Но самое главное — отцу на его военно-воздушной базе дали отпуск специально, чтобы он мог приехать и клуб и увидеть мой первый самостоятельный прыжок. Я не вправе его подвести!»
Семь тысяч футов.
Я решил сделать вид, что никакого странного нароста у меня на спине просто нет. Эта непонятная штука начиналась чуть ниже лопаток и конусом спускалась вниз до самой поясницы. Сегодня утром я обнаружил, что из серебристо-белой, как след от ожога, она превратилась в серовато-коричневую, словно у меня по спине разлился огромный синяк. Я не испугался. Точнее, меня пугал не столько сам нарост, сколько то, что его кто-нибудь заметит. Однако мама была поглощена подготовкой к школьному балетному спектаклю, в котором участвовала моя младшая сестра, а мешковатая толстовка с большим капюшоном надежно скрывала бугристую спину от взглядов окружающих.
Восемь тысяч футов.
Беззаботный смех Нико стал чуть более громким, а нервно подергивающаяся коленка стала подергиваться чуть сильнее по мере того, как цифра на альтиметре все росла и росла.

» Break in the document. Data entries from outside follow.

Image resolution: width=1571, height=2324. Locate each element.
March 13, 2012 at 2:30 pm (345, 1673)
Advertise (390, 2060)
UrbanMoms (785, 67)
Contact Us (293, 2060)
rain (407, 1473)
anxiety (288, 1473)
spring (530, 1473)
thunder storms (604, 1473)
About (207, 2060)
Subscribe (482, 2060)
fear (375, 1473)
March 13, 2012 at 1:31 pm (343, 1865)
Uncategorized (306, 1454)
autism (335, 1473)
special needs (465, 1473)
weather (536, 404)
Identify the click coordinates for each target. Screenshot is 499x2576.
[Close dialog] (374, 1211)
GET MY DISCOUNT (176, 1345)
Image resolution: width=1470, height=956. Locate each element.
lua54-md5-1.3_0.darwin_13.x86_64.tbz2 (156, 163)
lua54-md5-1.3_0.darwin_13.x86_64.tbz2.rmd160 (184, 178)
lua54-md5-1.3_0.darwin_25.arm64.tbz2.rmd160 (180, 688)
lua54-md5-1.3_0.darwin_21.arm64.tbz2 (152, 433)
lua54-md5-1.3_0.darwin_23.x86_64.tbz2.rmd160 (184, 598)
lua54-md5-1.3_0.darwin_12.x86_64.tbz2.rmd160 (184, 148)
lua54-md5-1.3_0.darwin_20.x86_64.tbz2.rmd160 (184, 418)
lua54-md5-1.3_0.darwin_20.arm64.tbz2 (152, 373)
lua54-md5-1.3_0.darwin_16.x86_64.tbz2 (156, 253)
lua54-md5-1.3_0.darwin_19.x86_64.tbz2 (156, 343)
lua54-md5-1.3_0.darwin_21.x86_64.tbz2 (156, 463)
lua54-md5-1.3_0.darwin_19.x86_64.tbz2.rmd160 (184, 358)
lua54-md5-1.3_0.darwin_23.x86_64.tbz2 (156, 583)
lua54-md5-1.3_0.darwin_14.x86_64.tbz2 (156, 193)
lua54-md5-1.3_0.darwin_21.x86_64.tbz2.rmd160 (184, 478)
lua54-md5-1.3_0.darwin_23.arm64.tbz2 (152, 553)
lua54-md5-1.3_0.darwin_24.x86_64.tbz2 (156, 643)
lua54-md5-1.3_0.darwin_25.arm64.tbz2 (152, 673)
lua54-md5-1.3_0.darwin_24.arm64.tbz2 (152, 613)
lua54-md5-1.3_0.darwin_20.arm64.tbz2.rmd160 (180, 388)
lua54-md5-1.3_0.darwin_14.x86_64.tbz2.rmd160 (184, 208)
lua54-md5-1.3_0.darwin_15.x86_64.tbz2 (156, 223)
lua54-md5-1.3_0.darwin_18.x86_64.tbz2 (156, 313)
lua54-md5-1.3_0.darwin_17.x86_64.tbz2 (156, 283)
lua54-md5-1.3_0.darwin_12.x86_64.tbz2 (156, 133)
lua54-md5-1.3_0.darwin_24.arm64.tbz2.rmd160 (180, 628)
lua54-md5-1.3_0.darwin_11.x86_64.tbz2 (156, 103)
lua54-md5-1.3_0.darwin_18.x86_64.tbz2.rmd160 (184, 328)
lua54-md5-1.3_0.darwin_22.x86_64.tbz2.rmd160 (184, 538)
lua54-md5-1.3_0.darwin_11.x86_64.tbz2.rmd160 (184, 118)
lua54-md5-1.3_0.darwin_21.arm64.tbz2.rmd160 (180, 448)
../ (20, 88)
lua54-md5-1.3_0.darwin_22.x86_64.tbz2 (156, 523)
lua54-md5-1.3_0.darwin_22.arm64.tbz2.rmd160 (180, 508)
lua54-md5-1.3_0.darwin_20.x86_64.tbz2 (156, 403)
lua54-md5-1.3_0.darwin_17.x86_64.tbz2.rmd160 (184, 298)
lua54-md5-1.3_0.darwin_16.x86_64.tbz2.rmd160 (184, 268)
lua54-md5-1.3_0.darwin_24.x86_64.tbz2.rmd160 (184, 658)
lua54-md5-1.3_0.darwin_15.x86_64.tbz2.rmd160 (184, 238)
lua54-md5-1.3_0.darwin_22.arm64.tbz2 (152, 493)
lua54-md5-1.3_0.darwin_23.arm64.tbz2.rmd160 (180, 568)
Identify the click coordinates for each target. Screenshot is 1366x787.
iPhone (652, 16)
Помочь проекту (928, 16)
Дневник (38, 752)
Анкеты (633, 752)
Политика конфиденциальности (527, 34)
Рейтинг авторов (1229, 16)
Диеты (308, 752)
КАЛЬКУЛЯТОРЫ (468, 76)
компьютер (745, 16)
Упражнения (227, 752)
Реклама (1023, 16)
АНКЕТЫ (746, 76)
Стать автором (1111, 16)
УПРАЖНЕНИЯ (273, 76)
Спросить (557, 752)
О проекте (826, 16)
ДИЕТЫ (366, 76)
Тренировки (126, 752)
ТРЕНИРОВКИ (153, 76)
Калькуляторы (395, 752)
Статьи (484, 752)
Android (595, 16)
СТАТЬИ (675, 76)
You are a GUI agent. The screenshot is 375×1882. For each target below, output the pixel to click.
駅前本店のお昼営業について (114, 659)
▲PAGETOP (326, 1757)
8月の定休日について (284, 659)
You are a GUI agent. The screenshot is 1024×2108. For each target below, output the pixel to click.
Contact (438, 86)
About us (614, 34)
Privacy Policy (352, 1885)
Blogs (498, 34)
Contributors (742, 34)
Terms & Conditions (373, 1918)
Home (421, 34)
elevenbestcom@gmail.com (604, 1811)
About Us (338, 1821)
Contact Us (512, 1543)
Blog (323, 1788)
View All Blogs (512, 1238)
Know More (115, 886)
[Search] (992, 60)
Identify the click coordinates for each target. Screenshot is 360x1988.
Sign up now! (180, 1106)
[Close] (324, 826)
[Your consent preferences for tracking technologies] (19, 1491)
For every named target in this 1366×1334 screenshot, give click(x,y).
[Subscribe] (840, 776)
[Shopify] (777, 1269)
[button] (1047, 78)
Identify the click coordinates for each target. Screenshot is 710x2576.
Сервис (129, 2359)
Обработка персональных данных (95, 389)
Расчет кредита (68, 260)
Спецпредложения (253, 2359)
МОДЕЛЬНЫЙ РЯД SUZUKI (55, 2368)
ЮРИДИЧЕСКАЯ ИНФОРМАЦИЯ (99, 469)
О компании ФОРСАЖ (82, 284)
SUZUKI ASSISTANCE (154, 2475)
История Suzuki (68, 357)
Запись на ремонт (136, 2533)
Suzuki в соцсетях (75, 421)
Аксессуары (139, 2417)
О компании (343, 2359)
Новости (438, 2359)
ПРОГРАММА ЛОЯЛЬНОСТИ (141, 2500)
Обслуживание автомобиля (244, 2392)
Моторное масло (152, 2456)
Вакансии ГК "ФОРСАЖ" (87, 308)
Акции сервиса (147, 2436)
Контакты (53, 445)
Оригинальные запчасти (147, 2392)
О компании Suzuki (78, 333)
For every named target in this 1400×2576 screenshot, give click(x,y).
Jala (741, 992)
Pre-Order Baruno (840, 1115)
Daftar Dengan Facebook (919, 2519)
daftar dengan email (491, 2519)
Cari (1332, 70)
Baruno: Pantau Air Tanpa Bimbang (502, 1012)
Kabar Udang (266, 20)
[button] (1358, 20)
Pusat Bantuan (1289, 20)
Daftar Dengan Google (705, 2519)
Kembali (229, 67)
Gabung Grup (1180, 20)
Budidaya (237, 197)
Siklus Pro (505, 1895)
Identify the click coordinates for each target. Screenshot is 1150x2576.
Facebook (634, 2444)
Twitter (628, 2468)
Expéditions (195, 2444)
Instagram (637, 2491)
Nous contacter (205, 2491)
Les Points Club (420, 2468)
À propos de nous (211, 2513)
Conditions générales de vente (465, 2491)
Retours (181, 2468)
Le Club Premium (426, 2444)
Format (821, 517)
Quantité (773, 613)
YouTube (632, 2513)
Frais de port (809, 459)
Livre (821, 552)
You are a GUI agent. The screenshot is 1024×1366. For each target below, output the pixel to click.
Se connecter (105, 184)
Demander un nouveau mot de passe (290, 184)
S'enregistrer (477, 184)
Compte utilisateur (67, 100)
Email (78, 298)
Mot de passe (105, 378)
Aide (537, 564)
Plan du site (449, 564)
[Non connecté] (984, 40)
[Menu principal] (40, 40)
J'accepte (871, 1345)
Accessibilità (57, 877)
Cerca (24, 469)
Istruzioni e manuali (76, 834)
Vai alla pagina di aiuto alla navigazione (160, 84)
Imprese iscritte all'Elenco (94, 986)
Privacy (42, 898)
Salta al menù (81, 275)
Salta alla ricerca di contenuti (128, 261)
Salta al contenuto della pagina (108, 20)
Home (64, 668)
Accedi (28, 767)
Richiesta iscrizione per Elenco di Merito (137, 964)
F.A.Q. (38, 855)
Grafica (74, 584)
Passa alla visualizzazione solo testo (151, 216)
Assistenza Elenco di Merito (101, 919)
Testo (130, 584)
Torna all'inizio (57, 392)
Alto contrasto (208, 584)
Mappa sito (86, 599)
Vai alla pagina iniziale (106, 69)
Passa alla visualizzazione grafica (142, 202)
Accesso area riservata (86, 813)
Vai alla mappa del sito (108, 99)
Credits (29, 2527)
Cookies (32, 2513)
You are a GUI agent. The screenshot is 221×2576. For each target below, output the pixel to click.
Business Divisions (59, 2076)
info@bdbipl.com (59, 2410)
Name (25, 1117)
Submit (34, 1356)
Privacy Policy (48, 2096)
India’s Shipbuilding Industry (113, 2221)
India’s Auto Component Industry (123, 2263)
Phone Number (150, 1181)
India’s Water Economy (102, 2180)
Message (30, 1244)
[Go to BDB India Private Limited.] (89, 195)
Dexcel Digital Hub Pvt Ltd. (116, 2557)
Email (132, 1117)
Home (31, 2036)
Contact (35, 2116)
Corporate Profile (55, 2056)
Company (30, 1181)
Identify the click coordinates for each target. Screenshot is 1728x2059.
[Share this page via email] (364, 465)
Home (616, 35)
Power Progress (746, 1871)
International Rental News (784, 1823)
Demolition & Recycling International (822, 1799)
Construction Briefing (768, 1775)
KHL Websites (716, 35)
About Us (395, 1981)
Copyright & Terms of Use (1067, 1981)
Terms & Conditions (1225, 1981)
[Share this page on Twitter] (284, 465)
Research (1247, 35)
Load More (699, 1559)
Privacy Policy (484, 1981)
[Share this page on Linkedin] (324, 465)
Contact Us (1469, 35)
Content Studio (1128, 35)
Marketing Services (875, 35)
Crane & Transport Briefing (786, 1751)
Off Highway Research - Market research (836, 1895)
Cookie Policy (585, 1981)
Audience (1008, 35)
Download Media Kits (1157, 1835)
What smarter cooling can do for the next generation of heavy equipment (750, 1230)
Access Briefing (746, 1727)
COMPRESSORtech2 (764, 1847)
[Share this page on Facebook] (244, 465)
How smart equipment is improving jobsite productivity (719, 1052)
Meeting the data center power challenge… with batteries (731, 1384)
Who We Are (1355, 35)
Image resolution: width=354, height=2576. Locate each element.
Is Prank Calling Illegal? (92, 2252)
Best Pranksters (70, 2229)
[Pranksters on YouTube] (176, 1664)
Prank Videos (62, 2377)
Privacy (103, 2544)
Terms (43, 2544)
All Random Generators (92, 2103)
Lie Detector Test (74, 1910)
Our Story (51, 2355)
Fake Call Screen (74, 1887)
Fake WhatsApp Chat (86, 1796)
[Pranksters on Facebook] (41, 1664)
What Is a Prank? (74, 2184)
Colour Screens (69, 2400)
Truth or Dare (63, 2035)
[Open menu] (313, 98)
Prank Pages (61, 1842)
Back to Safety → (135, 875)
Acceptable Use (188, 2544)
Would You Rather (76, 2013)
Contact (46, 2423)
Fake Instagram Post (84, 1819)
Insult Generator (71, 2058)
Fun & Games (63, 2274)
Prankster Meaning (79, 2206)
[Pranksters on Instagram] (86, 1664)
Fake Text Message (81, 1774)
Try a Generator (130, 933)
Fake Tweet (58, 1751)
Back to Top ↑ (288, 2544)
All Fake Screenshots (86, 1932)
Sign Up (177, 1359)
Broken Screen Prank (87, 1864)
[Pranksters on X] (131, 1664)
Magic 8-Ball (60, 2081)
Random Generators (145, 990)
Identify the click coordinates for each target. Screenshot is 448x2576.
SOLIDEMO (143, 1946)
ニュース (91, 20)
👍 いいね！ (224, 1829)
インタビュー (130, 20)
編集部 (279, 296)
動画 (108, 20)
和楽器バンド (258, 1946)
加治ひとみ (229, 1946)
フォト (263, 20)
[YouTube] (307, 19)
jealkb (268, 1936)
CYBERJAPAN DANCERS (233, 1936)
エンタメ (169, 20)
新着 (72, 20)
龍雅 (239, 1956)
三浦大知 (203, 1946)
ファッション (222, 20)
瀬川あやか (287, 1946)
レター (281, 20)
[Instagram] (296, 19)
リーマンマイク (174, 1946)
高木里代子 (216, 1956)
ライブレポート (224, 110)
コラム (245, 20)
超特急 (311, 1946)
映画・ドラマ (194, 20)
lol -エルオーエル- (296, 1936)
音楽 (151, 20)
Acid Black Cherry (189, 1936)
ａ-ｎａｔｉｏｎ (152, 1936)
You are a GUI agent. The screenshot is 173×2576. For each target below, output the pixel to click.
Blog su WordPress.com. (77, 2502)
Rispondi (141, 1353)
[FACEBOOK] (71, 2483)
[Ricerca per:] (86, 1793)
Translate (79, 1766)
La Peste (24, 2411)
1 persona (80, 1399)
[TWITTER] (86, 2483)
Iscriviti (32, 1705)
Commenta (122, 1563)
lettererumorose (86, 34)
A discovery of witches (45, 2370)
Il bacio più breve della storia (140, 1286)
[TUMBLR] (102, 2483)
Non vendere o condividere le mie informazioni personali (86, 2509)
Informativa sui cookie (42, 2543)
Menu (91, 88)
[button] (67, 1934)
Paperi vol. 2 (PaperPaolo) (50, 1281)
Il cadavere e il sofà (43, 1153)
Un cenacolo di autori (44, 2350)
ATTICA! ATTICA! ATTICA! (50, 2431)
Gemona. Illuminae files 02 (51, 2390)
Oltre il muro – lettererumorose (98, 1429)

Мне казалось, я всю жизнь ждал этого момента. В конце концов, любовь к полету заложена у меня в генах. Иногда складывалось впечатление, что это единственное, что я унаследовал от чернокожего отца, летчика и героя ВВС, — любовь к полету, которую мама обернула в свою светлую кожу. Волосы у меня каштановые и вьются мягкой волной. Хотя внешне я больше похож на маму, все говорят, что по характеру я вылитый полковник Роберт Оуэн в молодости. И вот настал час, чтобы доказать это. Я уже не меньше дюжины раз прыгал в тандеме с инструктором, но сегодня мне предстояло совершить первый самостоятельный прыжок, который вплотную подводил меня к заветной мечте — мечте о свободном полете. Многие дни я провел в предвкушении этого момента, от одной мысли о котором учащался пульс.
Сейчас же отступил даже вечный голод, сопровождавший стремительный рост организма и неотступно терзавший меня все последние месяцы. Адреналин кипел в моей крови. Я попытался немного успокоиться и сделал глубокий вдох, однако сердце молотом бухало в груди. Я чувствовал, как его тяжелые и частые удары отдаются где-то на уровне горла. Грудь, стиснутая летным комбинезоном и ремнями парашютного ранца, готова была разорваться. Мне даже показалось, что сквозь гул мотора слышен треск лопающихся ремней.
Помню, как меня охватил какой-то глупый трепет, когда я впервые примерил летный комбинезон. Он был какого же оливкового цвета, как и комбинезоны военных летчиков. Однако, присмотревшись повнимательнее, я понял, что наши комбинезоны изначально имели гораздо более яркий оттенок и просто вылиняли от многократных стирок. Ну и, само собой, я ничуточки не удивился, когда, влезая сегодня утром в комбинезон, обнаружил, что он мал мне в груди и плечах. Я даже всерьез опасался, что ветхая ткань вот-вот треснет по швам. Я машинально выдохнул, будто надеялся, что таким образом смогу уменьшить объем торса. Ремни парашютного ранца тоже давили на грудь, и пришлось их немного ослабить.
Девять тысяч футов.
Инструктор Франц подошел, чтобы еще раз проверить нашу экипировку. Мне он тут же велел плотнее затянуть ремешок на шлеме. Затем Франц начал снова повторять нам шаг за шагом, что и как мы должны делать. Я едва слышал его голос, хотя, следуя примеру Нико и Хейли, четко и уверенно подавал в нужный момент знак «О'кей».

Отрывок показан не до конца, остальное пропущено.